It all started when...

The blueprint for The Museum Project began in the fall of 1999 when a group of teachers at Scott High School approached the school administration with the concept of building a history museum on school grounds.  What made the request unique was the concept that only student labor would be used, and no school or taxpayer money would be utilized to complete the project. With administrative approval, local fundraising began almost immediately.  Several local businesses donated money or supplies, and a local log home manufacturer donated the logs and the training for students to begin the project.  The building would be nearly 3,000 square feet with an open cathedral ceiling.

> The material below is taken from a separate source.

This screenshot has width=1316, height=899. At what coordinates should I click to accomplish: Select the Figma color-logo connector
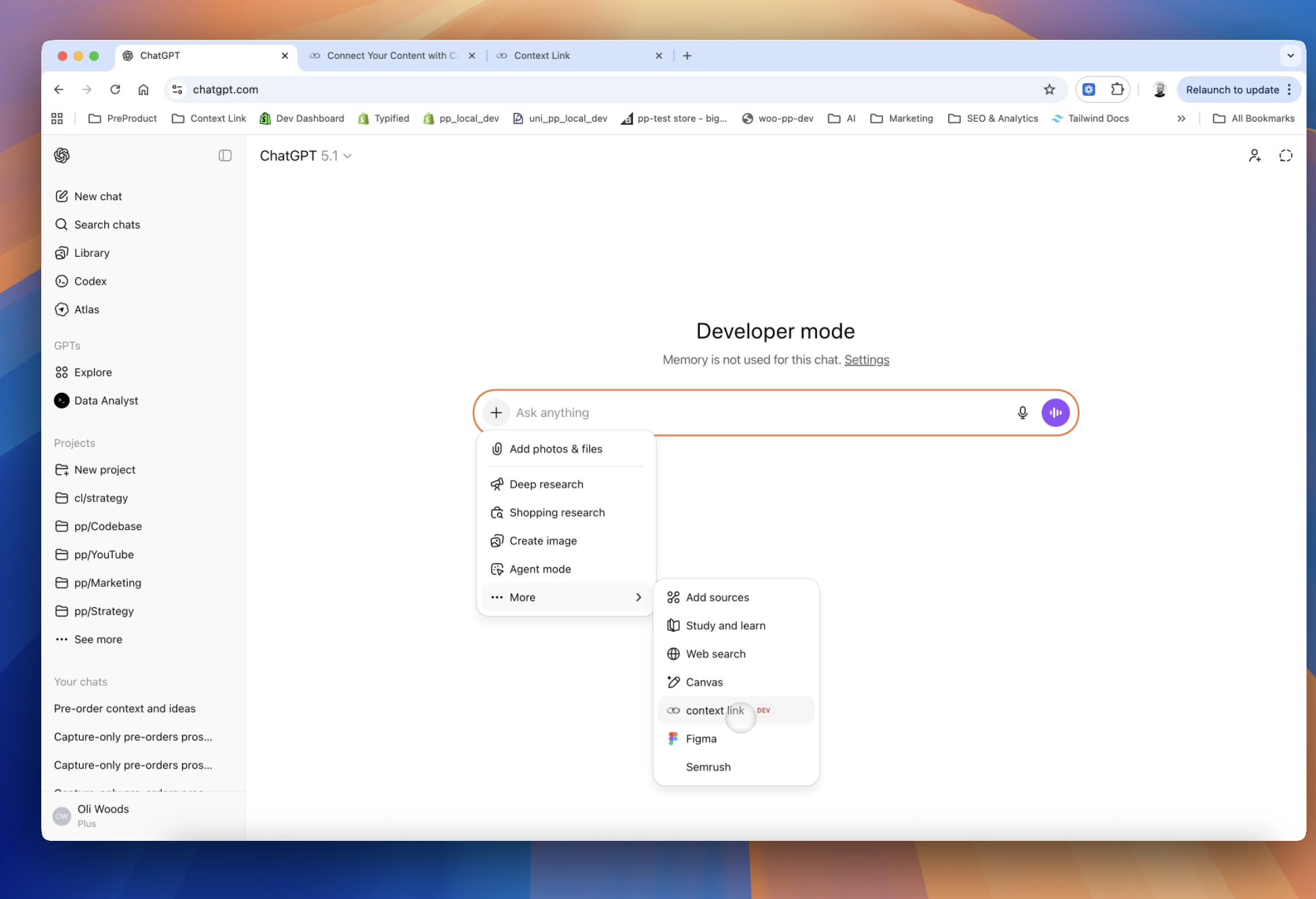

Two groups of students were recruited in their sophomore year to collaborate on the project. The group from the vocational track was responsible for building and completing the physical structure. This included plumbing, wiring, framing, roofing and finishing the building. The other group of students were on the college track, and they researched and gathered artifacts that would make up the various exhibits. Barna Log Homes trained the vocational students in building a log structure.  The college-bound students visited various museums including the Tennessean, the Cincinnati Museum of Natural History, The Field Museum in Chicago, as well as many others. The goal was to have the project completed by their senior year.

In May of 2003, the first of fourteen buildings were completed and the Museum of Scott County became a reality!  Thirteen more buildings have been added to the three and one-half acre complex, including the WWII Memorial Museum, The Learning Lodge Children’s Museum, and a complete frontier village.